This repo is a modification of prop2vec code with some additional features on top of it.
- fastText to get word-vectors
- preprocessing step to modify the
.conllu
file to fit it to the fastText model
- added support for WLTMN input
- W: wordform
- L: lemma
- T: morphological tags
- M: morphemes
- N: n-grams
- morphemes are extracted with word2morph which takes longer time because a neural network is used to extract morphemes from a given lemma
- n-grams are added during the preprocessing step (not fasttext default one)

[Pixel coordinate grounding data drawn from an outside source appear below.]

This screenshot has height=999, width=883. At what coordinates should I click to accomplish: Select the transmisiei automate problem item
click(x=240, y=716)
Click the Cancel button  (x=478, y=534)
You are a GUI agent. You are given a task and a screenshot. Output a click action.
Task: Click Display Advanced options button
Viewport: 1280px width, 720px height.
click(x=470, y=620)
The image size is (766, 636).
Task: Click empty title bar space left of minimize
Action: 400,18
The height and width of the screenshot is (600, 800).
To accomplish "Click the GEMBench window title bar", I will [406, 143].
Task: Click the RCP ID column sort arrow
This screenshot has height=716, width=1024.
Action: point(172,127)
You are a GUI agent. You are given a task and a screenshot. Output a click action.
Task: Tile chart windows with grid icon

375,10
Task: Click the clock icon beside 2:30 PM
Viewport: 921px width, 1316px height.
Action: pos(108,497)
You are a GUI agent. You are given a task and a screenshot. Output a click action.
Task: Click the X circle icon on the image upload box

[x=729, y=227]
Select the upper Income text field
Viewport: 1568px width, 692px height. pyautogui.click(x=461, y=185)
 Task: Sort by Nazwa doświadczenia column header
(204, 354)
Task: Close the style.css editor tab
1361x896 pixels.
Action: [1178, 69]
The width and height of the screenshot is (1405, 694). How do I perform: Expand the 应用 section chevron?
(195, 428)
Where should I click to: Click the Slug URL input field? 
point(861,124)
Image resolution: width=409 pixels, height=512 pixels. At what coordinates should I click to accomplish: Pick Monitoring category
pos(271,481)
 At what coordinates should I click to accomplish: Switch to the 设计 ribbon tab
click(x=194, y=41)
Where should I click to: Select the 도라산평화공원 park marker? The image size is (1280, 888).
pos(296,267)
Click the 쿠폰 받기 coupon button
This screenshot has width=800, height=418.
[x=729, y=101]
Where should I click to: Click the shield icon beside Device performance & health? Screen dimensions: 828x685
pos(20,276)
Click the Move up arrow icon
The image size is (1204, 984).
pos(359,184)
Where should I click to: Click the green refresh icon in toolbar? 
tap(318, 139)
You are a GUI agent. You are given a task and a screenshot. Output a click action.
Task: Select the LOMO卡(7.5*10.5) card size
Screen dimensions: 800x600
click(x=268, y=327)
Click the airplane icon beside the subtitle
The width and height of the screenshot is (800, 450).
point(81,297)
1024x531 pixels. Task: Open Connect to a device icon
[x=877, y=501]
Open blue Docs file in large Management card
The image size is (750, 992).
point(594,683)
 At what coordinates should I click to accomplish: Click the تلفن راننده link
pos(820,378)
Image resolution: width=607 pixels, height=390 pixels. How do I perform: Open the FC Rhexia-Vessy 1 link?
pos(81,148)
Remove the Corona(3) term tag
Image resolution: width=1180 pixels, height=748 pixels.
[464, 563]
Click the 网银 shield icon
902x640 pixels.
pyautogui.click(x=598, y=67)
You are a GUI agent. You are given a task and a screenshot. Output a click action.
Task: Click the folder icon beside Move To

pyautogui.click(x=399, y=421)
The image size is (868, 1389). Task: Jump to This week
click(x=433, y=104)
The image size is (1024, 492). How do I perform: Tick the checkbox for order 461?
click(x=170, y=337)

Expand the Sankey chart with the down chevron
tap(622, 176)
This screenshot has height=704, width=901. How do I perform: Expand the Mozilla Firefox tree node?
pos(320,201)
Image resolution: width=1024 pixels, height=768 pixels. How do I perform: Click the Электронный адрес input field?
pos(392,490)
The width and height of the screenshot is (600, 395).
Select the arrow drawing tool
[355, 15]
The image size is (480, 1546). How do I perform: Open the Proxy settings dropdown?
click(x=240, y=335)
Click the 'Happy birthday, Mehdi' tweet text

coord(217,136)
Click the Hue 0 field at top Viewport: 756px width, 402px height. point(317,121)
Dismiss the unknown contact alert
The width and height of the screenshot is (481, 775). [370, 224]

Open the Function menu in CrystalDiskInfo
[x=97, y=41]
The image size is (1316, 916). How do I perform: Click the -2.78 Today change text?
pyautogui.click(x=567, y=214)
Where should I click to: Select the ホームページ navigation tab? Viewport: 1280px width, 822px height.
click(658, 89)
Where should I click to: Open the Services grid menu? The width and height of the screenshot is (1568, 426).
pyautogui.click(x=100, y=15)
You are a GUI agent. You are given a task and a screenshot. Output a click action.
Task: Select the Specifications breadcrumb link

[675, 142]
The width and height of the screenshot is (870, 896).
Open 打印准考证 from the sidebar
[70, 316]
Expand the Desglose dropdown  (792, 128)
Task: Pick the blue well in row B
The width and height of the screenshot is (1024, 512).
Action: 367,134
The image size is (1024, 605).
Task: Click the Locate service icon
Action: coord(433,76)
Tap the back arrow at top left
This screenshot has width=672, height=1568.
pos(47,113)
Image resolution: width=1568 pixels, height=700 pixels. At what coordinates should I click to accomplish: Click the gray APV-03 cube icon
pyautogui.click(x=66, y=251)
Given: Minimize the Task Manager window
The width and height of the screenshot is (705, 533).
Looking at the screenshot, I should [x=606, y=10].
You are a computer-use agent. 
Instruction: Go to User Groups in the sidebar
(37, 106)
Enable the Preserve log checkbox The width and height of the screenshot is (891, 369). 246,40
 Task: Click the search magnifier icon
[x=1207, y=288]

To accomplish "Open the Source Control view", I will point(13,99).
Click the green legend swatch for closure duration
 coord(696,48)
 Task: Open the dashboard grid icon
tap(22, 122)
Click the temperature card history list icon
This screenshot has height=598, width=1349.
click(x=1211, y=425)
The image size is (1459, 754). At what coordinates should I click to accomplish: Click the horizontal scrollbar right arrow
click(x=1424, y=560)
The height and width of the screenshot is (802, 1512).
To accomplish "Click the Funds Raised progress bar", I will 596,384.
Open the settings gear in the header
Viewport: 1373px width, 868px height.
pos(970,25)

- To download sample data in
.conllu
format:
wget https://raw.githubusercontent.com/UniversalDependencies/UD_Armenian-ArmTDP/master/hy_armtdp-ud-train.conllu -P datasets
wget https://raw.githubusercontent.com/UniversalDependencies/UD_Russian-SynTagRus/master/ru_syntagrus-ud-train.conllu -P datasets
- To download the preprocessed wiki corpus:
wget https://github.com/MartinXPN/morph2vec/releases/download/v0.2.0/ru-wiki-text.zip -P datasets
unzip ru-wiki-text.zip
- The evaluation data can be obtained from russe-evaluation corpus
- To prepare the data for training a fastText model:
# [Optional] Preprocess the evaluation data
PYTHONHASHSEED=0 python -m morph2vec.data.preprocess preprocess_eval --input_path datasets/eval-train.txt --output_path datasets/eval-train-processed.txt --locale ru
PYTHONHASHSEED=0 python -m morph2vec.data.preprocess preprocess_eval --input_path datasets/eval-test.txt --output_path datasets/eval-test-processed.txt --locale ru
# Preprocess the conllu corpus
PYTHONHASHSEED=0 python -m morph2vec.data.preprocess preprocess_conllu --input_path datasets/ru_syntagrus-ud-train.conllu --output_path datasets/ru_processed_wltmn.txt --locale ru
# Preprocess the wiki corpus
PYTHONHASHSEED=0 python -m morph2vec.data.preprocess preprocess_wiki datasets/ru-wiki-text.txt --output_path datasets/ru-wiki.wltmn --locale ru
- To train a fastText model (Training a model on half of the russian wiki takes ~4 hours on 4 core CPU):
PYTHONHASHSEED=0 python -m morph2vec.train
train_unsupervised --input datasets/ru-wiki.wltmn --model skipgram --props w+l+t+m --lr 0.05 --dim 300 --ws 5 --epoch 5 --minCount 5 --minCountLabel 0 --minn 3 --maxn 6 --neg 5 --wordNgrams 1 --loss ns --bucket 2000000 --thread 15 --lrUpdateRate 100 --t 1e-4 --label __label__ --verbose 2 --pretrainedVectors ""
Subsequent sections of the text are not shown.